> [Passage provided]
<<<<

Good write up how to apply it https://www.canr.msu.edu/news/tips_for_improving_the_efficacy_of_ethephon_pgr_spray_applications
My research shows spraying on a mature plant in veg causes thc to go up 4% in leaf.
Some spray around flip to control nanners which i havent had an issue with.
I got 40% liquid solution ethephon so to make 400ppm i need 1ml/L? 1ml will have .4 mL so .4ml/L is 400ppm?


----------



## xtsho (Feb 26, 2020)

Why?


----------



## mordynyc (Feb 26, 2020)

xtsho said:


> Why?


fun


----------



## cannawizard (Mar 6, 2020)

growingforfun said:


> If your trying to shorten the flower time your going to lose a lot. Your gonna have less, and worse. Just wait it out. Like the other guy said why introduce the potential for mold? Fungus gnats... and did I mention less yield?
> 
> This just sounds like all downside to me.. during the last 2 weeks is when all the real weight gets put on, it may look like they swelled up, but they are still airy.


good advice, don't rush to the finish line, enjoy the plant's finale~

(plus if you google horticulture work--peer reviewed studies-- on actual ethylene application, its a waste of effort used on cannabis unless your doing it in a"lab" like setting)

cheers


----------



## MICHI-CAN (Mar 6, 2020)

cannawizard said:


> good advice, don't rush to the finish line, enjoy the plant's finale~
> 
> (plus if you google horticulture work--peer reviewed studies-- on actual ethylene application, its a waste of effort used on cannabis unless your doing it in a"lab" like setting)
> 
> cheers


Why? Bypass the development of sugars and flavors. And Tric's. Should taste green. Like those beautiful gassed oranges and tomatoes. Wait it out. Too much effort to half ass it at the end.


----------



## LinguaPeel (Mar 10, 2020)

churchhaze said:


> All that being said... plastic bags are polyethylene and putting fruits in polyethylene bags is also known for causing certain fruits to ripen faster. By that reasoning, you'd expect putting weed in plastic bags to cure to improve ripening (starch to sugar).


Blasphemy, you need glass jars and brovida to cure weed. Curing weed without brovida is a myth! Terp shield = curing! Sugars cause cancer, smoke brovida instead!


----------



## DankWilliamsSr (Apr 23, 2020)

Jaybodankly said:


> "Or is my logic completely flawed"?
> Your logic is fine. It is the idea you started with is giving you problems. The idea that "fruit and cannabis have similar chemistry in regards to ripening".
> I have read that pears/apples can be put into sealed storage in trains. They remove the air and replace it with nitrogen. The fruit can be stored for two years this way. When it is needed they pump out nitrogen and replace with ethylene gas. A week later the train arrives at market full of ripe fruit. Dont try this with a trainload of cannabis because it is not fruit.


That's pretty cool. Kinda like those vacuum sealers that backfill with nitrogen. Henkelman brand I believe makes the one I used, those things are bad ass. I didn't get to use it for weed though, wonder how long it would extend the shelf life?

>>>>

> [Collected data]
<<<<

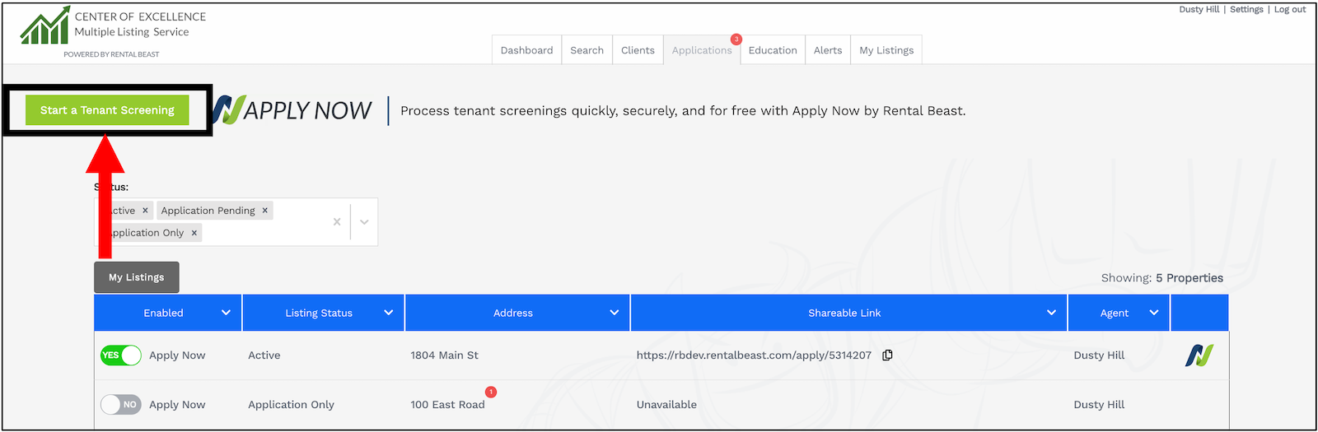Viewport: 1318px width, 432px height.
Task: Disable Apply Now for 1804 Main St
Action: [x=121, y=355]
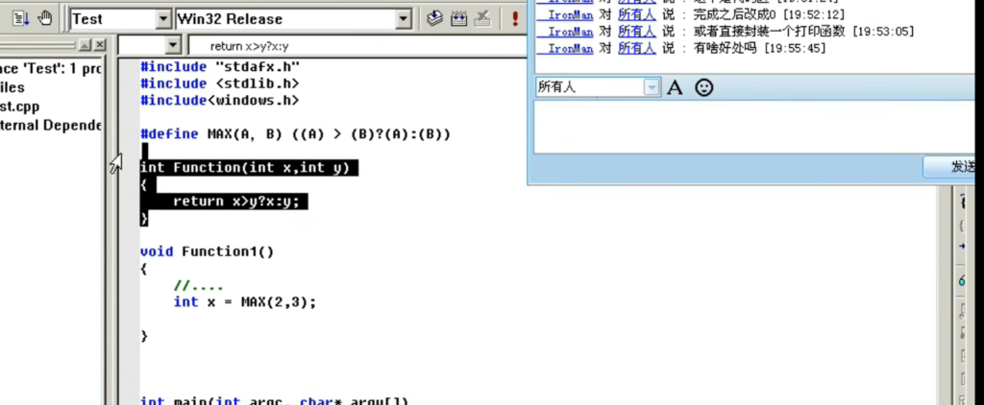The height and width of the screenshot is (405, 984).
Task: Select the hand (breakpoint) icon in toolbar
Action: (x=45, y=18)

>>>>
<<<<

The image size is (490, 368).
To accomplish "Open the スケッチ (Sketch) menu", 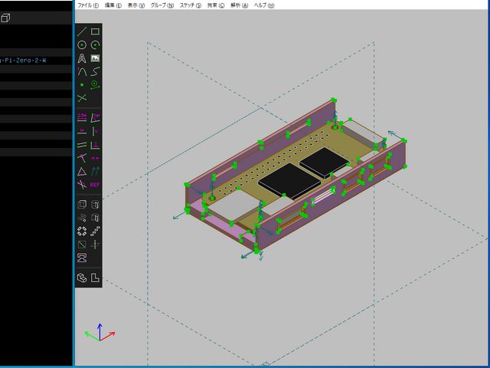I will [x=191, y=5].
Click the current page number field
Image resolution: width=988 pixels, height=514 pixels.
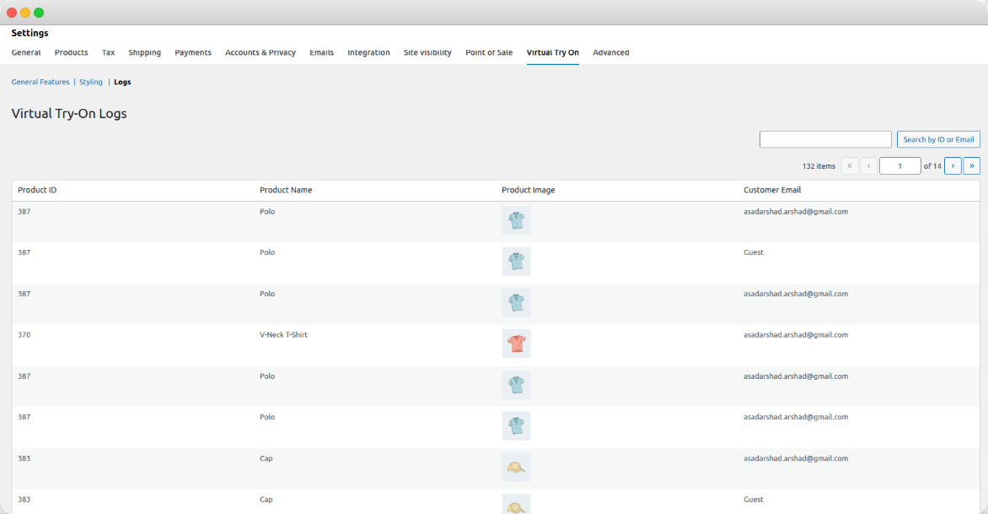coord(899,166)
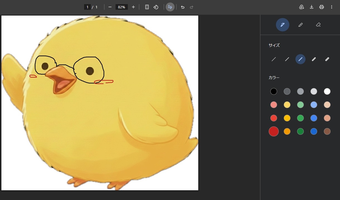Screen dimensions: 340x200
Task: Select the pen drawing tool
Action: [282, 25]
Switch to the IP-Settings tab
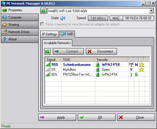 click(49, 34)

>>>>
<<<<

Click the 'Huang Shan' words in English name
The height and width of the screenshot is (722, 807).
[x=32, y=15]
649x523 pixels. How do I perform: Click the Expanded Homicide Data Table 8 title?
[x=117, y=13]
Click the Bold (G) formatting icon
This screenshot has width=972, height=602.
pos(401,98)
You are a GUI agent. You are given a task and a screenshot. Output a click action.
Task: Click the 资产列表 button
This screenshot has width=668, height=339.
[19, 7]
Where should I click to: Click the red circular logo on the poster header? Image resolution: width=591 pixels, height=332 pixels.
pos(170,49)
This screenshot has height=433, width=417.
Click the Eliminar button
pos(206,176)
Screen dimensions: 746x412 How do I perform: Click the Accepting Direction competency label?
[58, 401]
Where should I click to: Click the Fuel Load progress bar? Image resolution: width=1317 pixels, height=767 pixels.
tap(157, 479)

>>>>

Please copy the forum thread word for word, everything from "Good write up" down to "an issue with.". The items stand apart from the forum thread and are separate material.

Good write up how to apply it https://www.canr.msu.edu/news/tips_for_improving_the_efficacy_of_ethephon_pgr_spray_applications
My research shows spraying on a mature plant in veg causes thc to go up 4% in leaf.
Some spray around flip to control nanners which i havent had an issue with.